Jewel smiled at him doubtfully. “But so is aunt Madge,” she returned.
“Why, Jewel, I’m surprised that any one who looks so tall as you do in a riding skirt shouldn’t know more than that! Mrs. Harry Evringham is your mother.”
“I never thought of that,” returned the child seriously. “Why, so she is.”
“That brings her very close, very close, you see,” said Mr. Evringham, and his reasoning was clear as daylight to Jewel.
At dinner that evening she was still further reassured. The child did not know that the maids in the house, having been scornfully informed by aunt Madge of Mrs. Harry’s business, were prepared to serve her grudgingly, and regard her visit as being merely on sufferance despite Mrs. Forbes’s more optimistic view. But the spirit that looked out of Mrs. Evringham’s dark eyes and dwelt in the curves of her lips came and saw and conquered. Jewel had won the hearts of the household, and already its unanimous voice, after the glimpses it had had of her mother during two days, was that it was no wonder.

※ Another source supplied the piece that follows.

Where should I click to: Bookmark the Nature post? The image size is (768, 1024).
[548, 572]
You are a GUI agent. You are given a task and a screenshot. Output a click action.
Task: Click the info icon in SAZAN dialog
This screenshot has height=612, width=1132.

Even the signs of labor that appeared in Julia’s pricked fingers made the serenity of her happy face more charming to her father-in-law. She had Jewel’s own directness and simplicity, her appreciation and enjoyment of all beauty, the child’s own atmosphere of unexacting love and gratitude. Every half hour that Mr. Evringham spent with her lessened his regret at having burned his bridges behind him.
“Now, you mustn’t be lonely here, Julia,” he said, that evening at dinner. “I have come to be known as something of a hermit by choice; but while Madge and Eloise lived with me, I fancy they had a good many callers, and they went out, to the mild degree that society smiles upon in the case of a recent widow and orphan. They were able to manage their own affairs; but you are a stranger in a strange land. If you desire society, give me a hint and I will get it for you.”